Mr Dingaan Mangena, State Law Advisor: Department of Justice, went through the drafting changes made since the meeting of 23 October 2018. In that meeting, it was agreed that changes suggested by the Committee would be added to the working draft of the Bill and these were presented in this meeting.
Proposed omissions are in red ink with strikethrough and proposed additions are in green ink and underlined. The provisions were rearranged from the previous meeting for ease of reference. Only the layout has changed, not the content (apart from the specific additions and deletions). The amendments addressed and resolved contentious issues and clarified some items that could cause interpretation problems.
There are omissions in page 2 of the Bill. On page 13, certain words have been omitted and others added. On page 41, the section numbers have been changed. On page 50, section 23(1) has been omitted because this provision has been provided elsewhere in the Bill. On page 59, words have been included to increase discretion and not only limit it to the Chief Justice; therefore, someone else can exercise that power in place of the Chief Justice. On page 67, particular words have also been removed from the clause dealing with wrongful search, access or seizure.
On page 74, specific words have been omitted from the provision and replaced. On page 81, some words have been added to section 43(4)(a) ii). Similarly, on pages 86 and 88, words have been added to the clause and others omitted.
On page 93, words have been added. On pages 99 and 107, words have both been omitted and others added.
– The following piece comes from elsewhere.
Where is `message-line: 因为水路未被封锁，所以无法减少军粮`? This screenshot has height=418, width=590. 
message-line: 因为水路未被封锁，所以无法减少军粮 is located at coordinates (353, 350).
The chapter now states Chapter 9 rather than 10. With reference to the Schedule on page 112, he noted that contravention of sections 8, 9 and 10 of the Cybercrimes Act is included to allow for the Criminal Procedure Act to be applicable to deal with their transgression.
Mr Sarel Robbertse, Senior State Law Advisor: Department of Justice, noted that the discretion of the Chief Justice to issue certain directives under the Bill is because a similar discretion existed under another law. “We omitted everything that dealt with cybersecurity and consulted widely with other stakeholders. Most of the criticisms of the Bill related to the powers granted to the state to regulate issues of cybersecurity and the declaration of critical information infrastructure, which have been struck out of the Bill…All comments were taken into account when finalising this Bill that is currently before the Committee.”
As there were no questions or comments from Members, the Chairperson adjourned the meeting.